The reported balance can be particularly important as it determines your credit utilization ratio. This ratio is calculated by dividing the account's balance by its credit limit, as they appear on your credit report, and a high utilization ratio can hurt your credit scores.
For example, if your reported balance is $1,000 and your credit limit is $2,000, your utilization rate for that card is 50%. That's considered high and can impact credit scores. In general, always try to keep your utilization under 30%, and the lower, the better.
Because credit card balances are often reported at the end of each billing cycle, you could have a high utilization ratio even if you pay your bill in full each month. However, if you know when your billing cycle will end, you could pay down the account's balance early, decrease the reported balance and potentially improve your credit score by lowering your utilization ratio.
Can You Change Your Billing Cycle?
Your credit card company may let you change your bill's due date, and the billing cycle will automatically be shifted to align with the new due date. But check the company's rules before requesting a change, as there may be limits on how often you can request a change. The change also might not start for a few billing cycles.
Choosing a new due date won't impact your account's interest rate, grace period or how much interest accrues. But having all your bills due on the same date each month could make managing your payments easier.
You can also time major purchases based on your card's billing cycle. For example, if you make a major purchase at the start of a new billing cycle you could have about 50 days before the bill is due. And if you pay your credit card bill in full each month, you won't be charged interest on purchases.

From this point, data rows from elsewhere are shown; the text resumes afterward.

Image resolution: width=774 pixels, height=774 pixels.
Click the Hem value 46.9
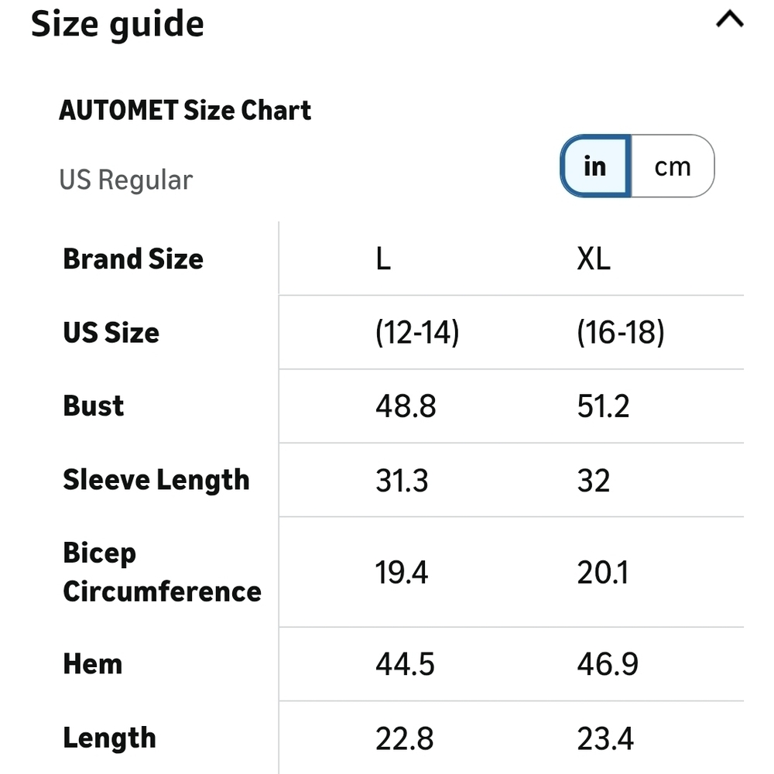point(608,664)
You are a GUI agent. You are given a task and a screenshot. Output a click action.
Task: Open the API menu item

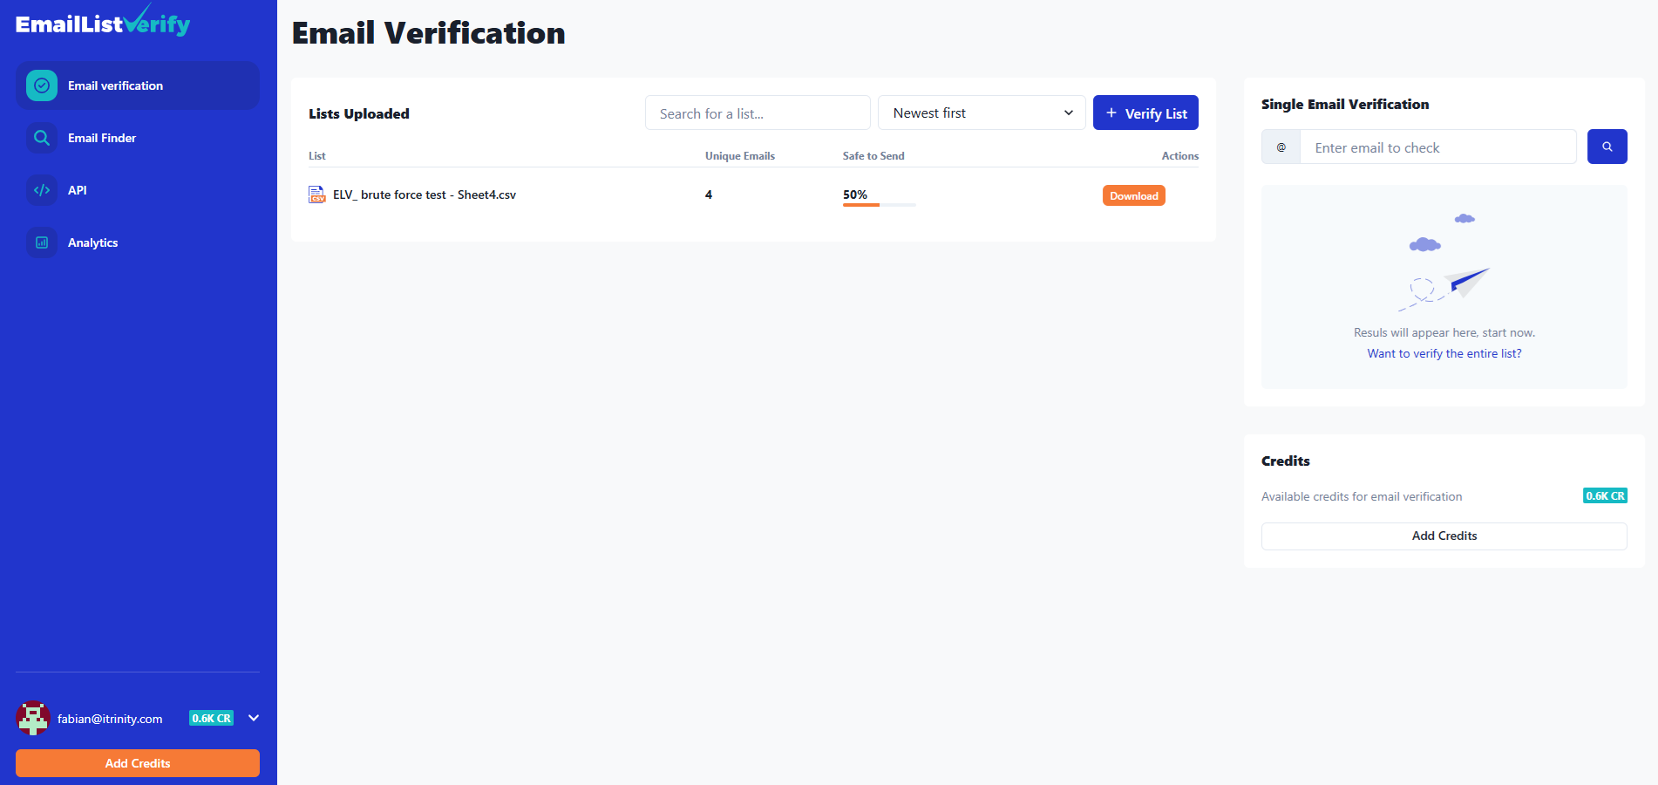tap(78, 190)
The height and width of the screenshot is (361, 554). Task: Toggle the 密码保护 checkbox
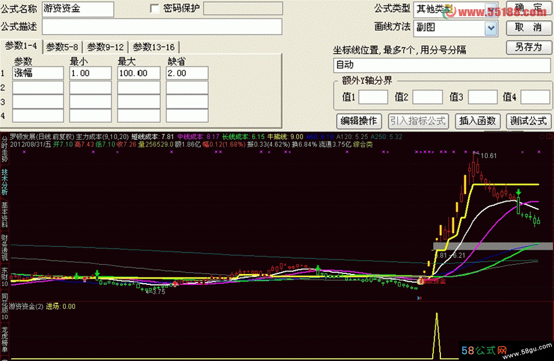154,9
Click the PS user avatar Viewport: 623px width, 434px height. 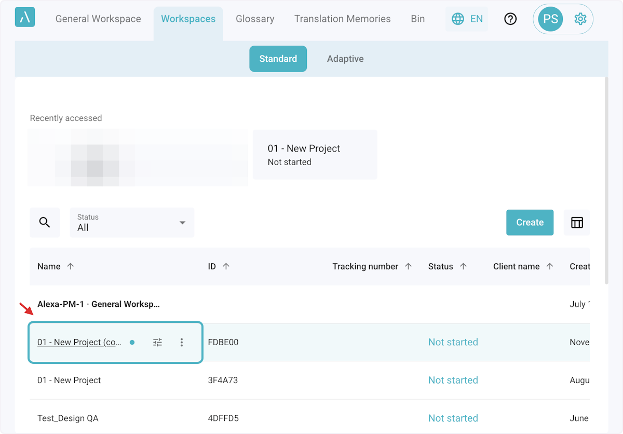[x=550, y=19]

Monitor Your Credit Scores
You can monitor your FICO® Score☉ for free from Experian to see how your score changes from one month to the next. Many credit scoring algorithms only consider your most recently reported credit card balances and limits, and the resulting utilization ratios, when calculating your score. If a high utilization ratio is hurting your credit scores and you can pay down cards' balances before the end of their billing cycles, you might be able to improve your scores.